**Records for the exercise**
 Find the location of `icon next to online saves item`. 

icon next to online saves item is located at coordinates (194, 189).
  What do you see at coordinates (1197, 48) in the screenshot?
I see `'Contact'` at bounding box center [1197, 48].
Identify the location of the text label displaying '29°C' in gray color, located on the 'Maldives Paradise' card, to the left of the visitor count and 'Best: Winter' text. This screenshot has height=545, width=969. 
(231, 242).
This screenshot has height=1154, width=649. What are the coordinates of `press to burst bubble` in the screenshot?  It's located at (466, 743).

---

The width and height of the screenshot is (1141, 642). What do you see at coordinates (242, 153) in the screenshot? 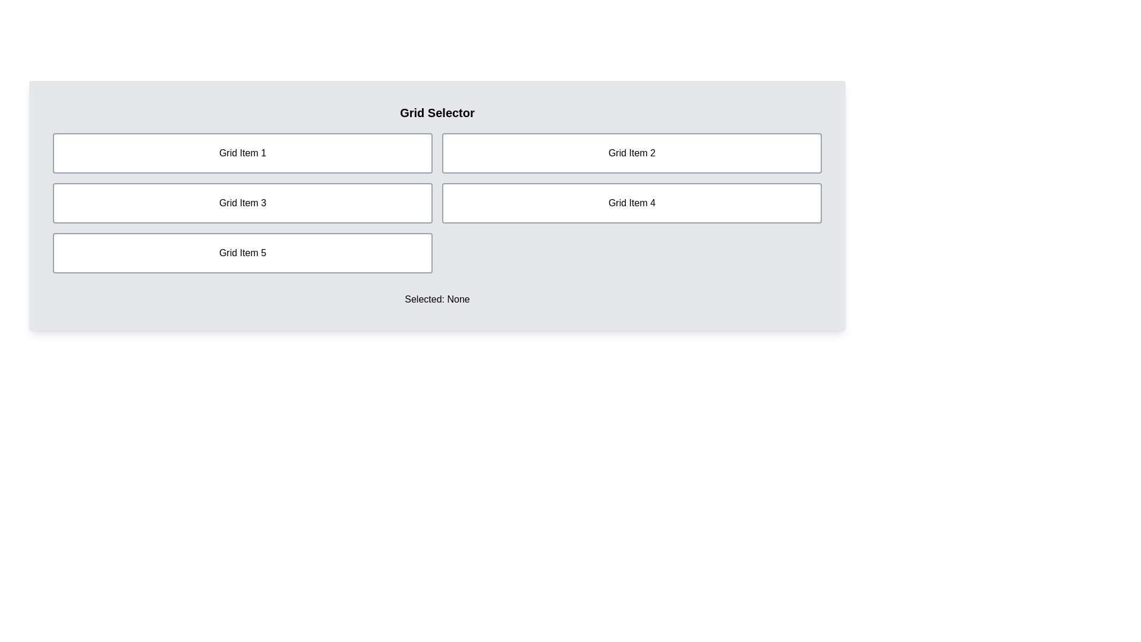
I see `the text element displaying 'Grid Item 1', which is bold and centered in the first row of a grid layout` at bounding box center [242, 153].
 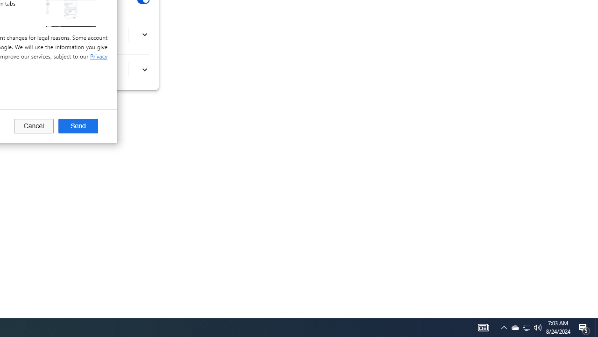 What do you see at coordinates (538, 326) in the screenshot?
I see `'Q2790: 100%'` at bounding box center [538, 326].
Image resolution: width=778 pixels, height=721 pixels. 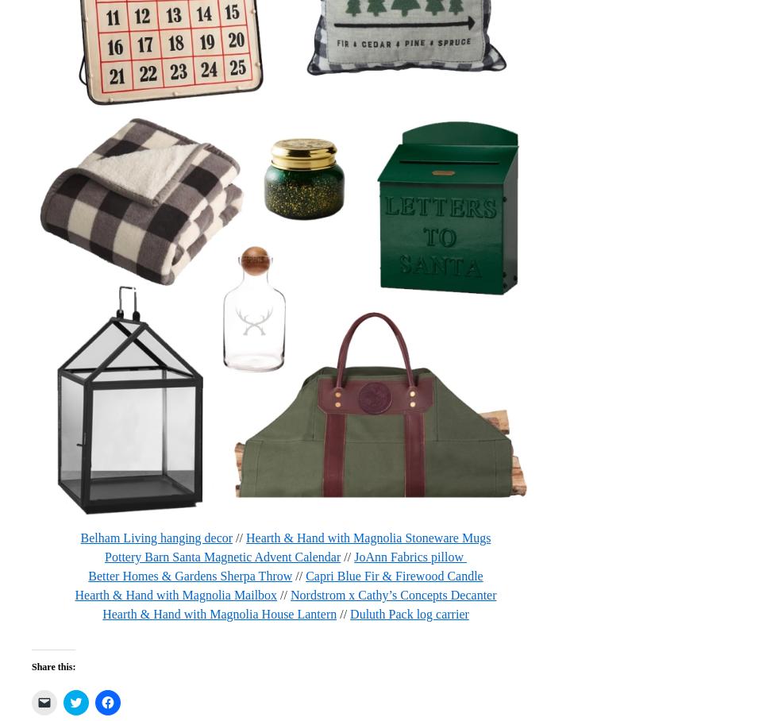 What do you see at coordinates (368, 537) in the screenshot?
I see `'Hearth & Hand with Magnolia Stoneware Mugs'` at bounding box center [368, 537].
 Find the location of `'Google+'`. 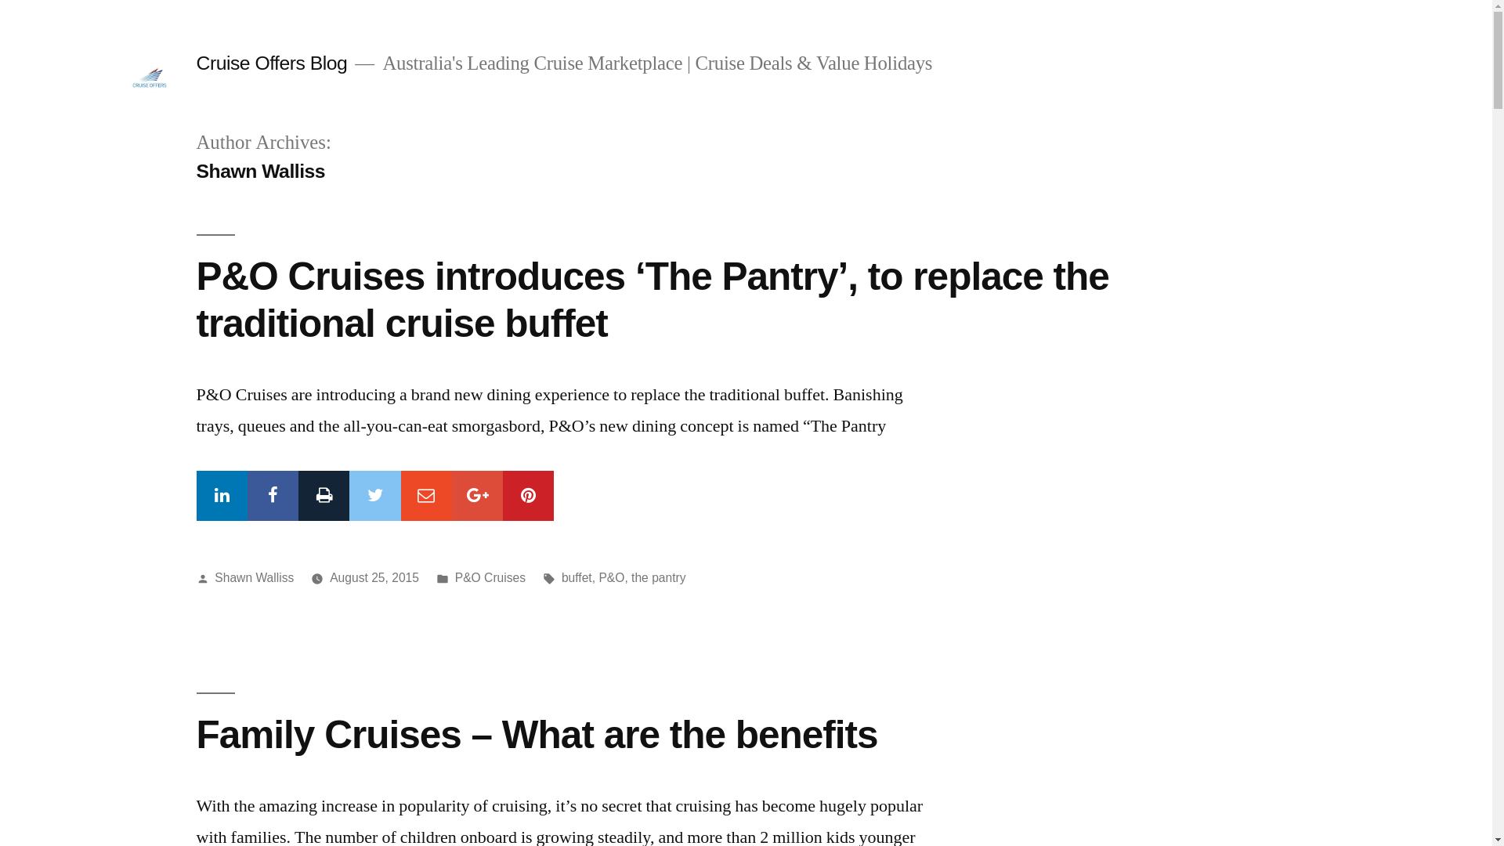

==

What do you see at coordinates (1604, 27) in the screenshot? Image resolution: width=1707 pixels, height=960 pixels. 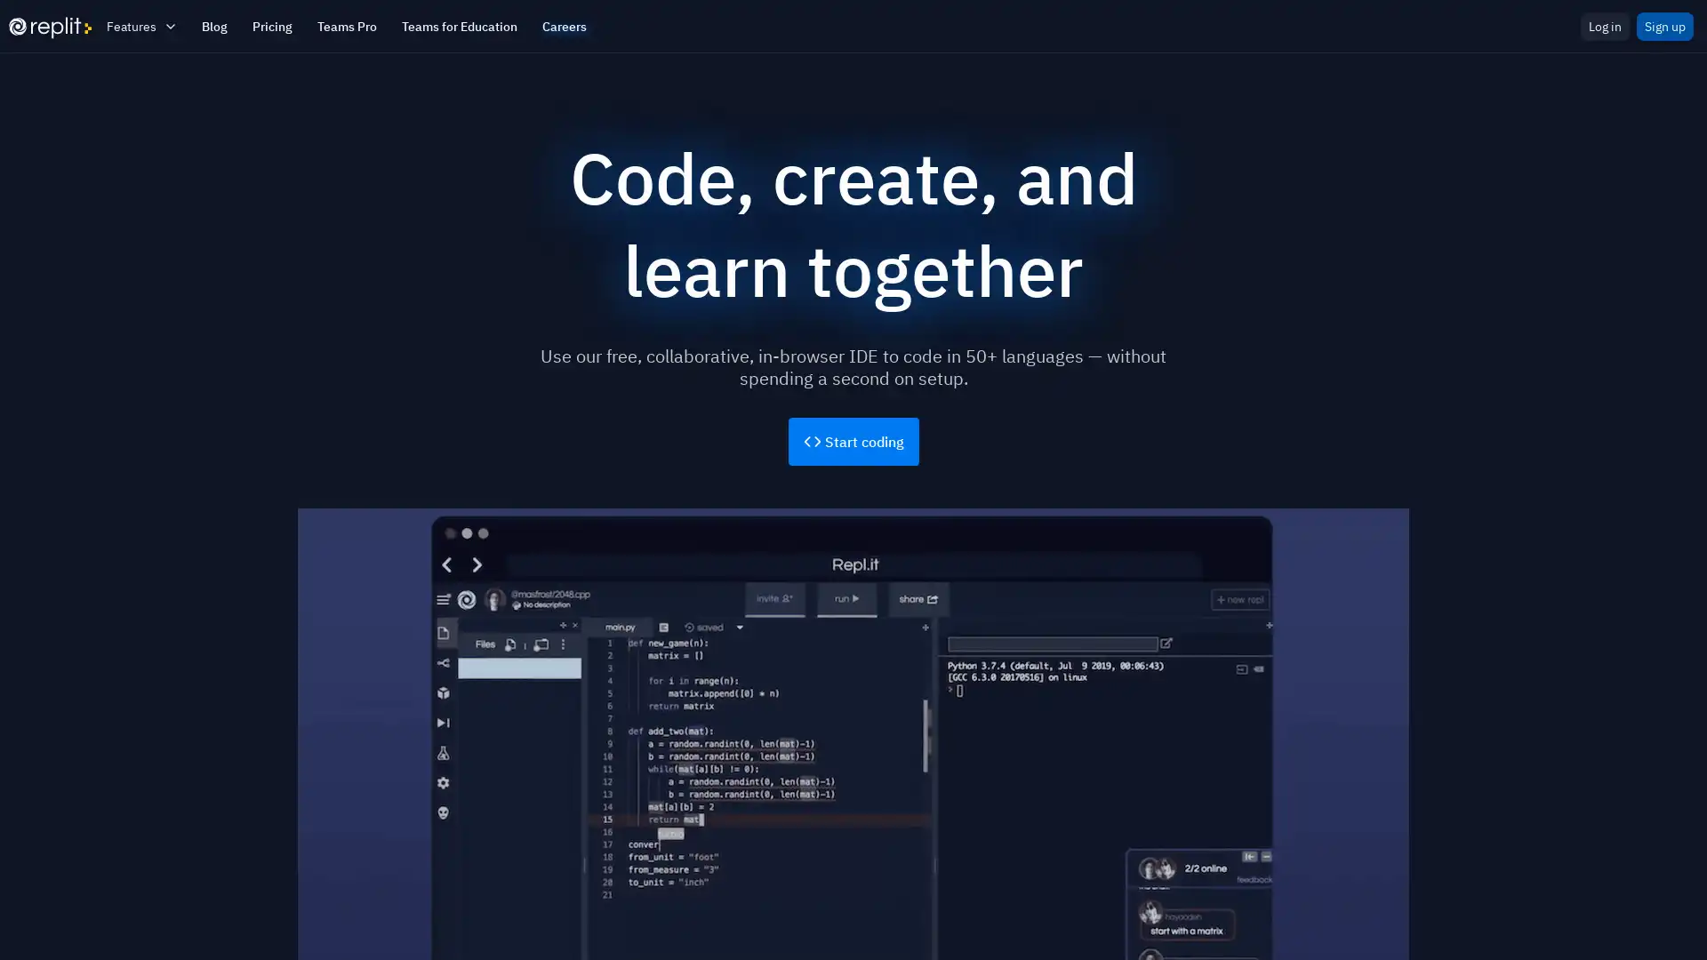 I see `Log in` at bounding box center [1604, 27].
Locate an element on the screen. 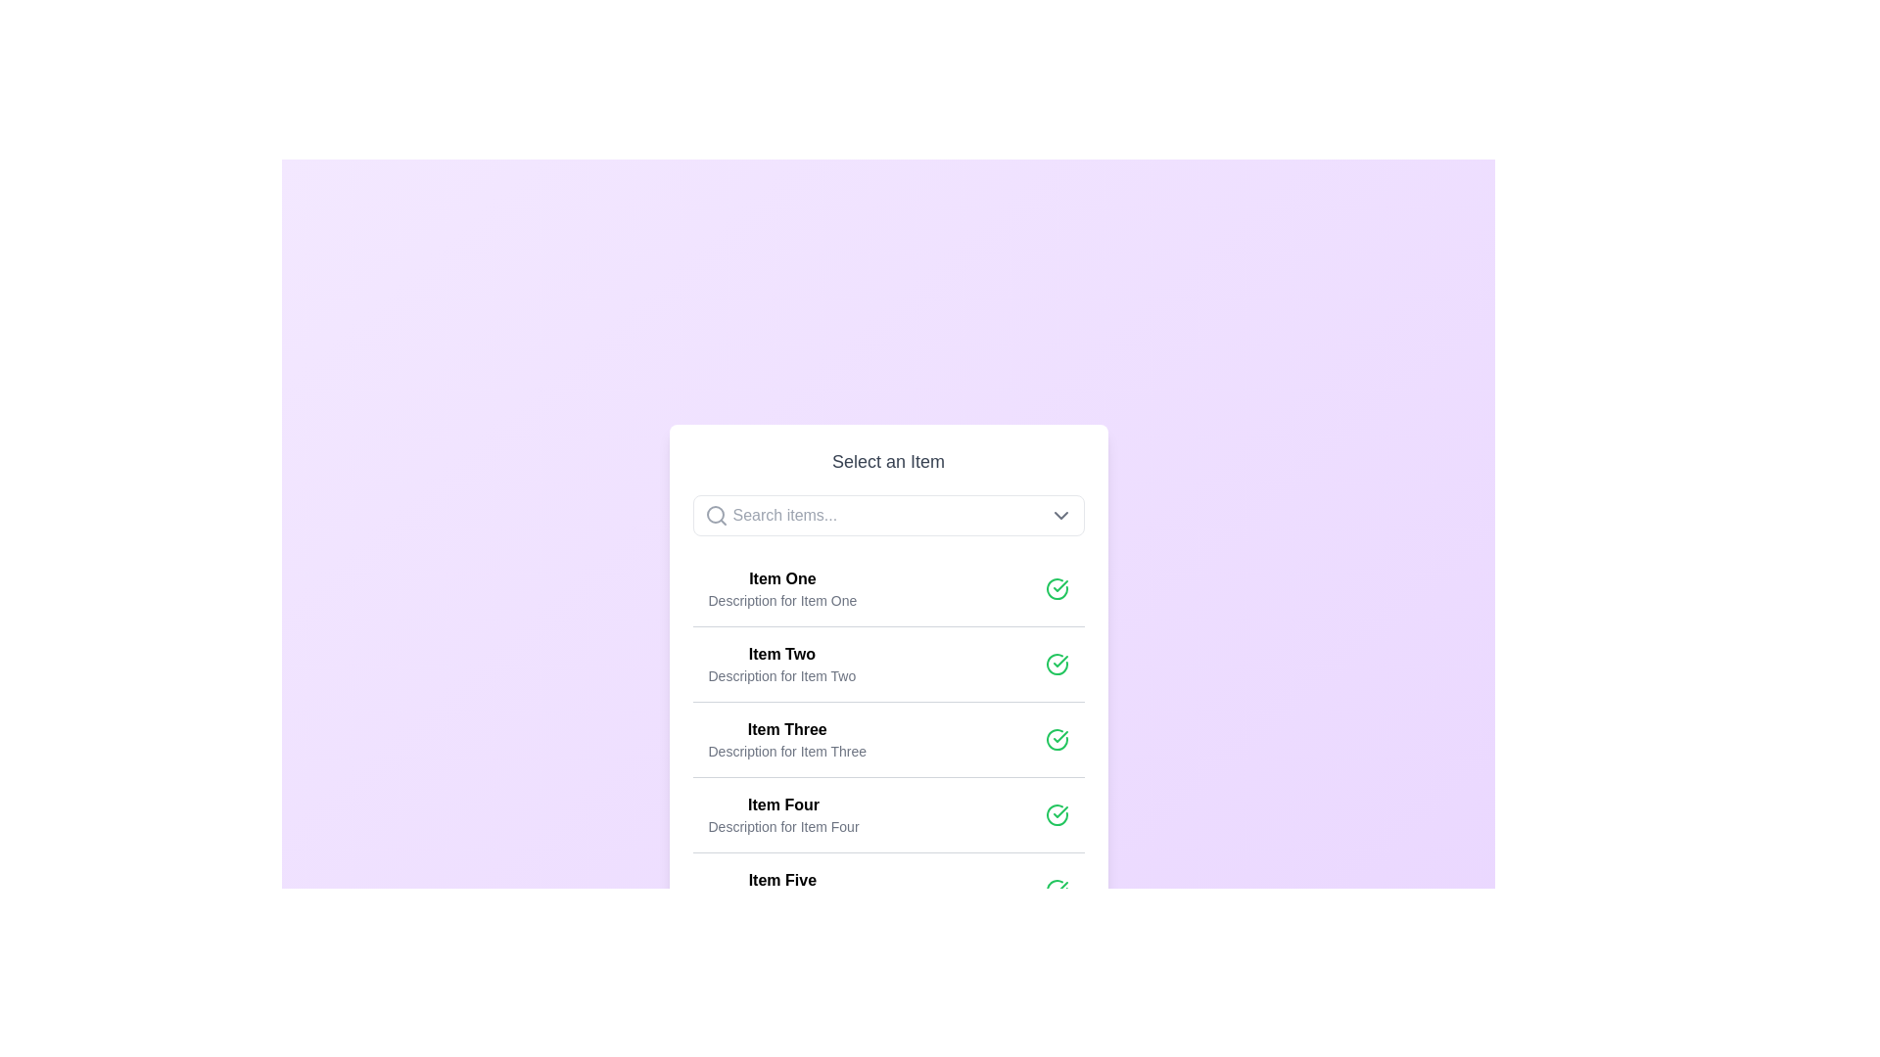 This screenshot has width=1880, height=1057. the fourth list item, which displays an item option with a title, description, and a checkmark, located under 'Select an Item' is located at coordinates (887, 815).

**Exercise brief**
Show every line of the records that contains the word "saves", copying each line in full.

**Solution for this exercise**
 Find the location of `icon next to online saves item`. 
icon next to online saves item is located at coordinates (194, 189).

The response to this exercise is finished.